Shell Assignment
This shell assignment is inspired by the one by Bryant and O’Hallaron for Computer Systems: A Programmer’s Perspective, Third Edition
Due: Friday, November 10, 11:59pm
For this assignment, you will implement a simple shell-scripting language, whoosh. The whoosh language is not entirely unlike bash, but whoosh is intended exclusively for batch mode. The starting code includes the language parser and an initial evaluation framework that works for a single command. You will change the initial evaluation so that it supports running multiple processes, in some cases capturing output to a variable or sending a variable’s content as input.
Example Scripts
Before describing the syntax and semantics of whoosh scripts, we provide examples to illustrate the main ideas.
/bin/ls -l
Lists the content of the current directory in long form.
Unlike any of the other examples, this example already works in the starting code for whoosh.
# This is a comment
/bin/ls -l
/bin/date
Lists the content of the current directory in long form and then reports the current time and date.
repeat 10 /bin/echo hello
Prints hello 10 times.
/bin/ls -l => $files
$files => /usr/bin/wc -l
Copies the current directory’s listing to a variable, and then sends that variable to program that counts lines. The result is the same as /bin/ls -l | /usr/bin/wc -l in bash—
as long as the directory does not have too many files, because a variable like $files in whoosh holds only up to 4096 bytes. /usr/bin/curl www.google.com || /usr/bin/curl www.bing.com
Gets the web page at www.bing.com or www.google.com, stopping when one of them is completely received and printed. Part or all of both may be printed.
/usr/bin/curl www.google.com && /usr/bin/curl www.bing.com
Gets the web pages at www.bing.com and www.google.com, stopping when both of them have been completely received and printed. The outputs may be interleaved, since the pages are downloaded at the same time.
/bin/bash -c "echo hi; exit 0" => $output
/bin/echo $output
Prints hi, since the bash process exits with 0, which means that its output is captured to $output.
/bin/bash -c "echo hi; exit 42" => $output
/bin/echo $output
Prints 42, since the bash process exits with failure, which means that $output holds the exit status.
/bin/bash -c "echo hi; kill $$" => $output
/bin/echo $output
Prints -15, because kill $$ causes bash to send a termination signal to itself. Since the bash process terminated with a signal, the negated signal number is written to $output, and 15 is the number for the termination signal.
/bin/echo hi @ $echoPid
/bin/echo $echoPid
Prints hi followed by the process ID used to run the first echo process (although that process ID is of no use, since echo has terminated).
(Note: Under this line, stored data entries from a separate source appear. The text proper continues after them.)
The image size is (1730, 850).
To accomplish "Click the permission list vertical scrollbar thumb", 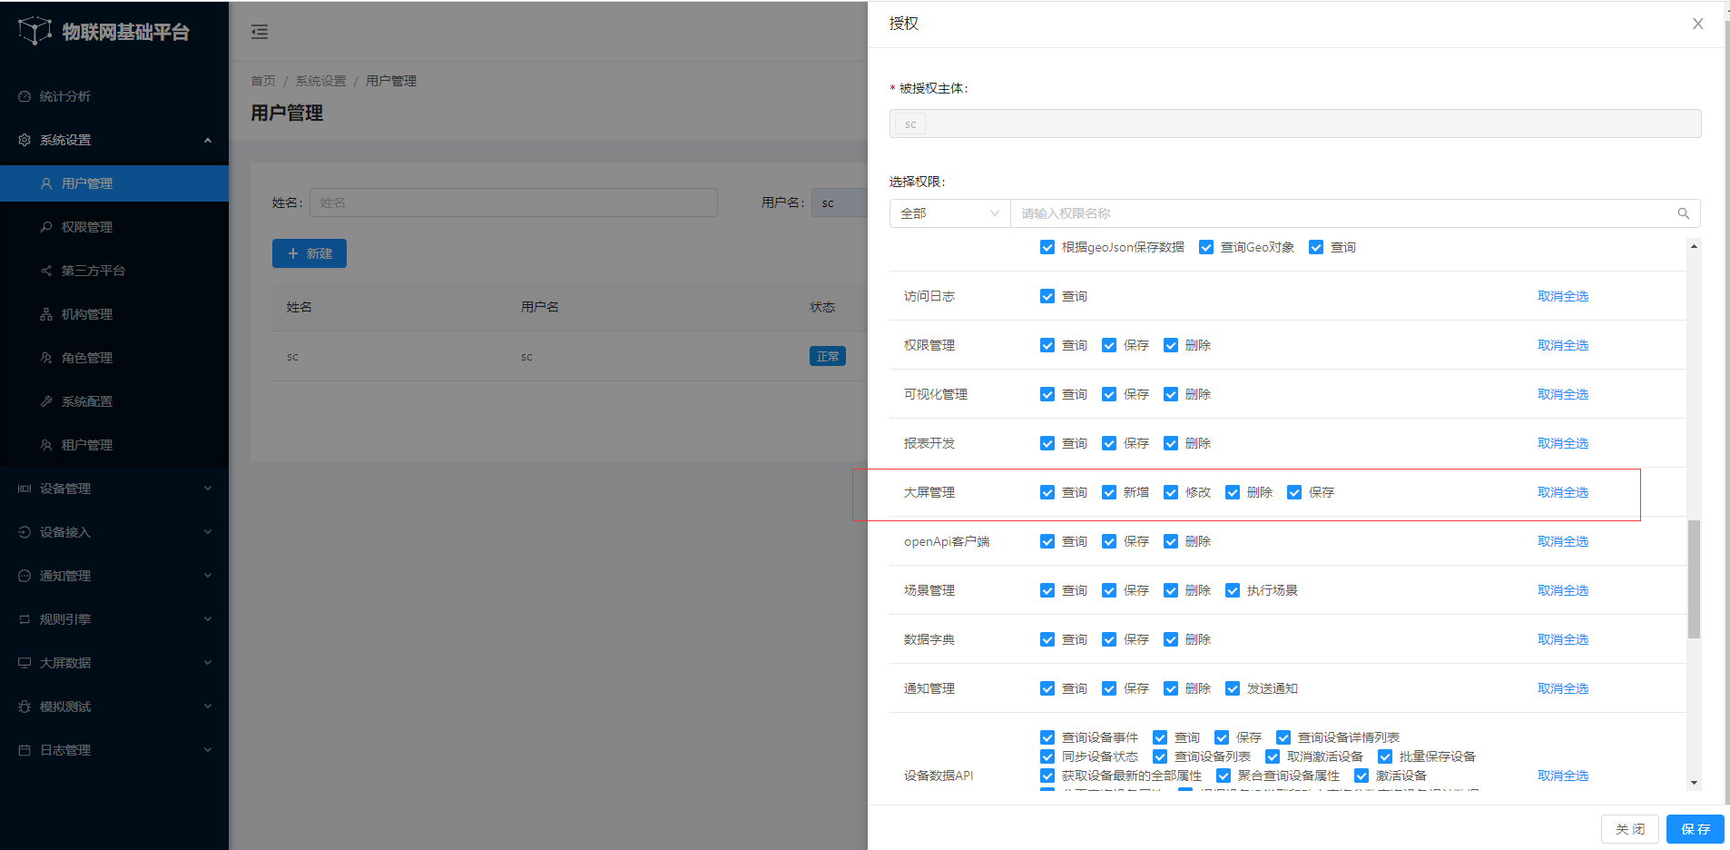I will coord(1694,578).
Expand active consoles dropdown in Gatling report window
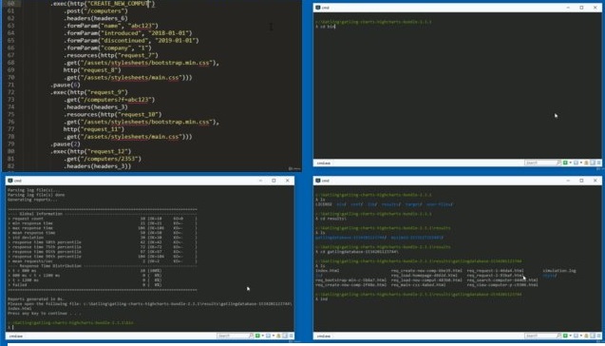This screenshot has width=605, height=346. click(274, 336)
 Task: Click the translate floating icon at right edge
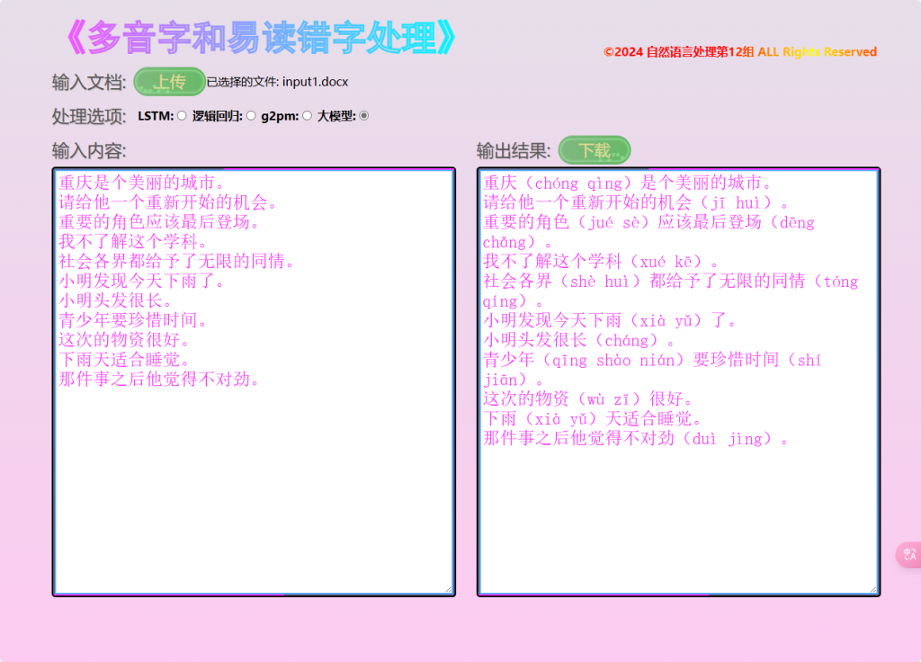point(909,555)
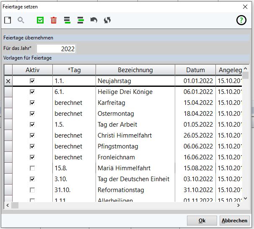Screen dimensions: 254x229
Task: Click the vertical scrollbar down arrow
Action: [x=245, y=199]
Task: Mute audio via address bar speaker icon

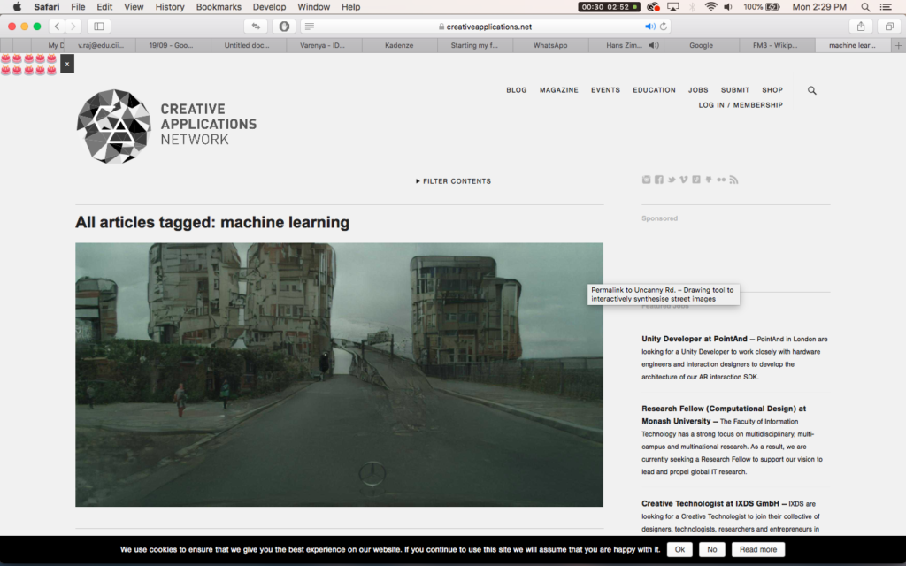Action: [x=649, y=27]
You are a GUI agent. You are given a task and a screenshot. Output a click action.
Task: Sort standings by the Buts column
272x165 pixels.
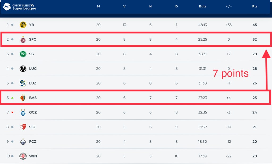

/bin/sleep 1000 @ $sleepPid && /bin/kill $sleepPid
Ends quickly, because the sleep process is terminated by kill.
/bin/sleep 1000
/bin/sleep 1000
Prints nothing for at least 33 minutes and 20 seconds. Hitting Ctl-C once reduces the time to 16 minutes and 40 seconds. Hitting Ctl-C twice can end the script quickly.
(If you don’t implement Ctl-C behavior, then hitting Ctl-C once will likely terminate the script immediately.)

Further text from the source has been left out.